10. Le peuple proclame «la séparation et l’équilibre des pouvoirs conçus et exercés à travers des procédures démocratiques ».

Dès lors, le PR doit engager patriotiquement toutes les réformes institutionnelles devant permettre de corriger le déficit d’indépendance des pouvoirs législatif et judicaire avec notamment le changement du mode d’élection des députés par la suppression de la liste nationale et la réforme du Conseil supérieur de la Magistrature.

11. Le peuple proclame « le respect et la consolidation d’un État de droit dans lequel l’État et les citoyens sont soumis aux mêmes normes juridiques sous le contrôle d’une justice indépendante et impartiale ».

Une justice indépendante et impartiale ne s’accommode pas avec les pouvoirs exorbitants d’un Procureur de la République, subordonné au pouvoir exécutif et coauteur ou complice de l’instauration d’une impunité sélective. Le PR doit veiller, à ce que les « juges soient exclusivement soumis à l’autorité de la loi dans l’exercice de leurs fonctions » afin d’atténuer la forte perception d’une Justice à deux vitesses, et à l’institution d’un Juge des libertés pour mettre fin aux mises sous mandat de dépôt abusives et aux rejets injustifiés de demandes de liberté provisoire.

12. Le peuple proclame « l’accès de tous les citoyens, sans discrimination, à l’exercice du pouvoir à tous les niveaux ».

Cette absence de discrimination doit concerner principalement les femmes. Le PR doit tout mettre en œuvre pour encourager / faciliter l’accès des femmes aux postes de responsabilité. Une discrimination positive est indispensable dans ce sens. Cependant cette discrimination positive doit être subordonnée à l’existence des compétences féminines, et cela emporte le besoin de renforcement de leurs capacités notamment dans l’exercice du commandement et du leadership politique pour faciliter leur accès aux hauts postes de responsabilités, voire même au niveau suprême.

13. Le peuple proclame « l’égal accès de tous les citoyens aux services publics ».

Dès lors, le PR doit veiller à ce que toutes les mesures soient prises pour minimiser les disparités entre les terroirs, en ce qui concerne l’édification des structures de santé, d’éducation et de sécurité ainsi que dans la fourniture d’eau et d’électricité, dans l’assainissement et dans la construction de voies de communication pour les désenclavements, en accordant une protection particulière aux personnes vulnérables notamment aux personnes handicapées, aux personnes âgées et aux enfants.

14. Le peuple proclame « le rejet et l’élimination, sous toutes leurs formes de l’injustice, des inégalités et des discriminations ».

Entrées pour repérer du texte et des éléments
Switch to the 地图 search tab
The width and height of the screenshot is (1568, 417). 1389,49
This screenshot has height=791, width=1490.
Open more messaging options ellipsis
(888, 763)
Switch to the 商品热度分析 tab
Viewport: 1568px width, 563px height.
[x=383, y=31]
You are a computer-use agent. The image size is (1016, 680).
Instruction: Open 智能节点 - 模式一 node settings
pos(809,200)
--
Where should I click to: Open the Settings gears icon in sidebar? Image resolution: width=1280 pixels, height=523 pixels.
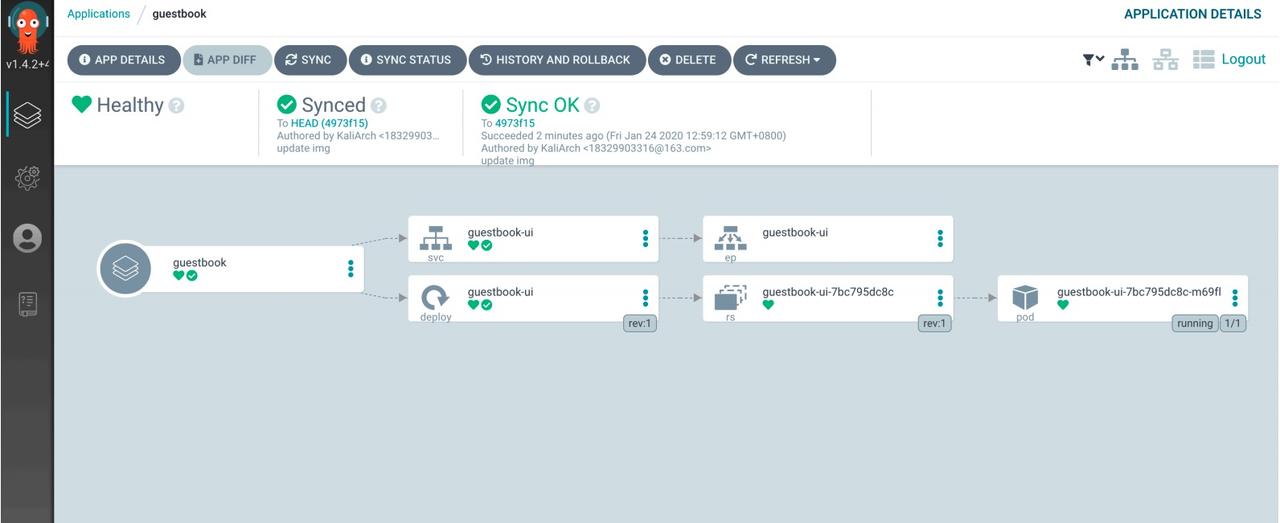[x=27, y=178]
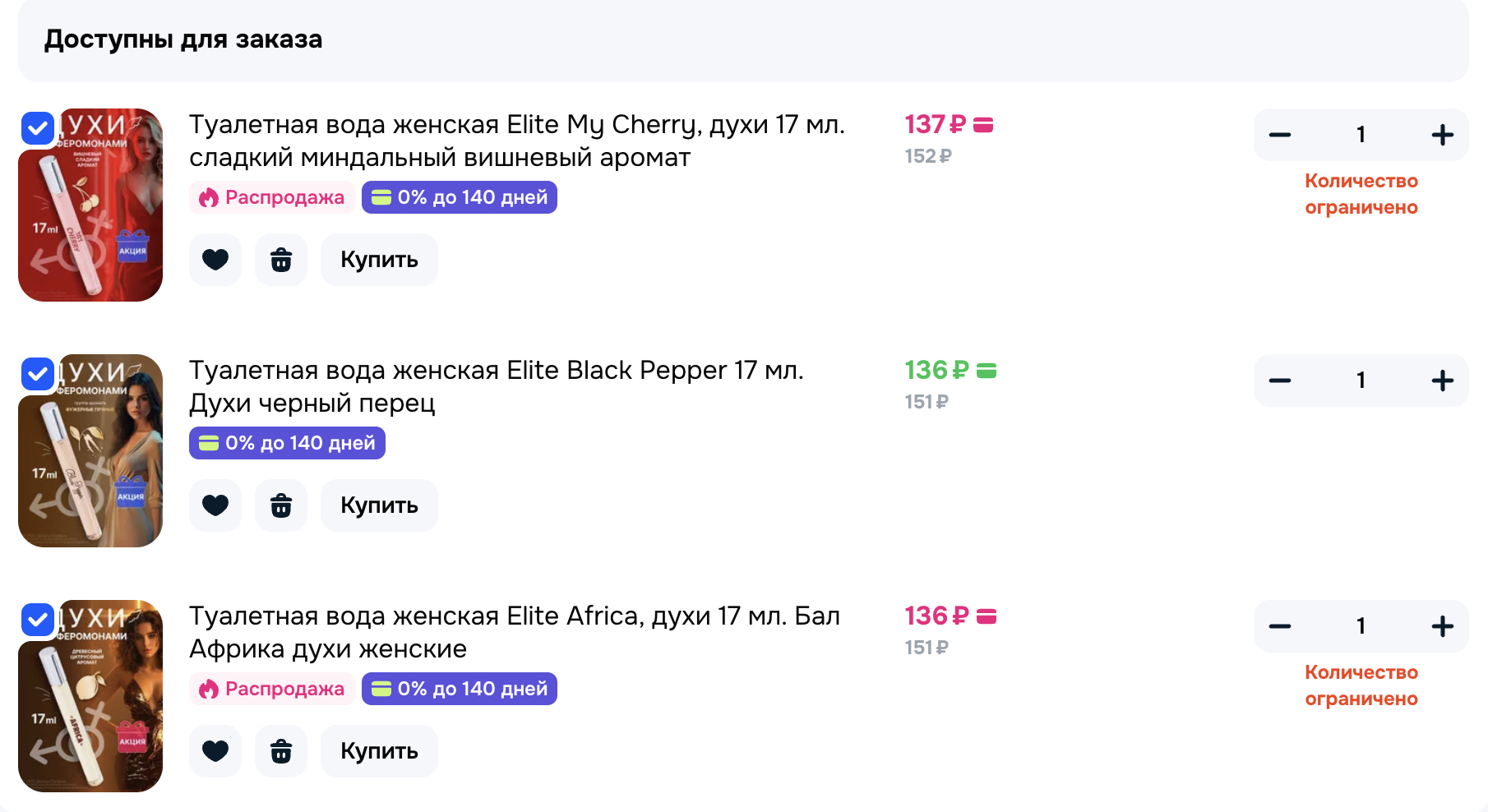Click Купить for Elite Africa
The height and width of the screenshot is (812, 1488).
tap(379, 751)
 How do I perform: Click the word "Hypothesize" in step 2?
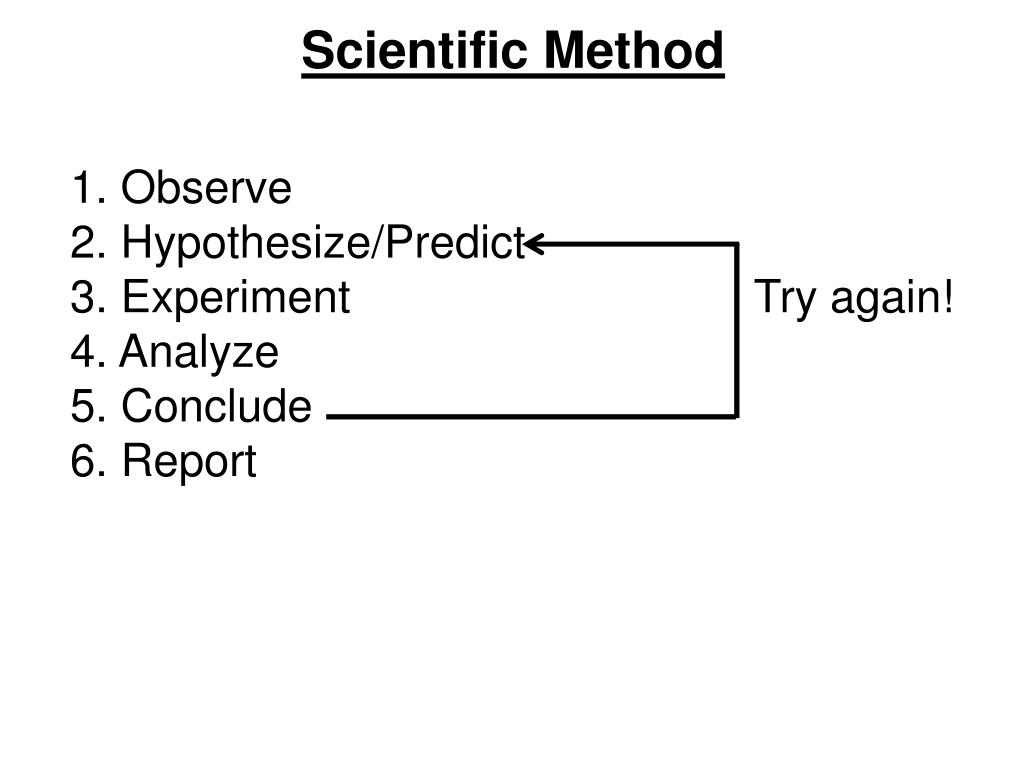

- _Travail à faire_:
• a. Indiquez si chaque affirmation concorde avec l'extrait sur les proclamations du peuple, en répondant par oui ou non et en citant les mots décisifs de l'extrait : (i) l'extrait demande la suppression de la liste nationale dans l'élection des députés ; (ii) selon l'extrait, la discrimination positive en faveur des femmes doit s'appliquer sans condition ; (iii) l'extrait réclame l'institution d'un Juge des libertés.
• b. Expliquez, s'il vous plaît, en une à trois phrases pourquoi le PR doit veiller à l'institution d'un Juge des libertés selon l'extrait sur les proclamations du peuple.
• c. Poursuivez l'extrait sur les proclamations du peuple après la proclamation du point 14.
Ces lignes n'ont aucun lien avec l'extrait sur les proclamations du peuple.

- _Réponses fournies_:
• a.
(i) Oui : « le changement du mode d’élection des députés par la suppression de la liste nationale ».
(ii) Non : « cette discrimination positive doit être subordonnée à l’existence des compétences féminines ».
(iii) Oui : « l’institution d’un Juge des libertés pour mettre fin aux mises sous mandat de dépôt abusives ».

• b. Selon l'extrait, ce Juge des libertés doit mettre fin aux mises sous mandat de dépôt abusives. Il doit aussi faire cesser les rejets injustifiés de demandes de liberté provisoire.

• c.
Dès lors, le PR doit veiller à ce que toutes les pratiques d’accaparement, de corruption et de gabegie qui, approfondissent le fossé entre les plus riches et les plus pauvres ; constituent un obstacle à l’optimisation des ressources disponibles pour répondre aux besoins sécuritaires et socioéconomiques des populations, et retardent la résolution des problèmes que connaissent les secteurs stratégiques de la santé et de l’éducation, soient efficacement combattues. Une Justice indépendante et impartiale et des Corps de contrôle indépendants doivent être des partenaires intransigeants et efficaces dans la lutte contre les crimes économiques qui amplifient les injustices et les inégalités.

15. Le peuple proclame « la volonté du Sénégal d’être un État moderne qui fonctionne selon le jeu loyal et équitable entre une majorité qui gouverne et une opposition démocratique, et un État qui reconnaît cette opposition comme un pilier fondamental de la démocratie et un rouage indispensable au bon fonctionnement du mécanisme démocratique ».

Dès lors, le PR doit s’interdire toute manœuvre visant à « réduire l’opposition à sa plus simple expression » et faire élaborer patriotiquement la loi devant « définir le statut de l’opposition et fixer les droits et devoirs y afférents ainsi que ceux du Chef de l’opposition » (Article 58) et d’autre part de celle qui devrait déterminer « les règles de constitution, de suspension et de dissolution des partis politiques, les conditions dans lesquelles ceux-ci exercent leurs activités et bénéficient d’un financement public » (article 4) et qui abrogerait la loi n° 81-17 du 6 mai 1981 relative aux partis politiques modifiée par la loi n°89-36 du 12 octobre 1989.

IV.    LES DEVOIRS DE L’ÉTAT OU DU CHEF DE CET ÉTAT QUI EMANENT DU TITRE PREMIER DE LA CONSTITUTION : DE L’ÉTAT ET DE LA SOUVERAINETÉ

1. « La République du Sénégal est laïque, démocratique et sociale. (…). Elle respecte toutes les croyances ».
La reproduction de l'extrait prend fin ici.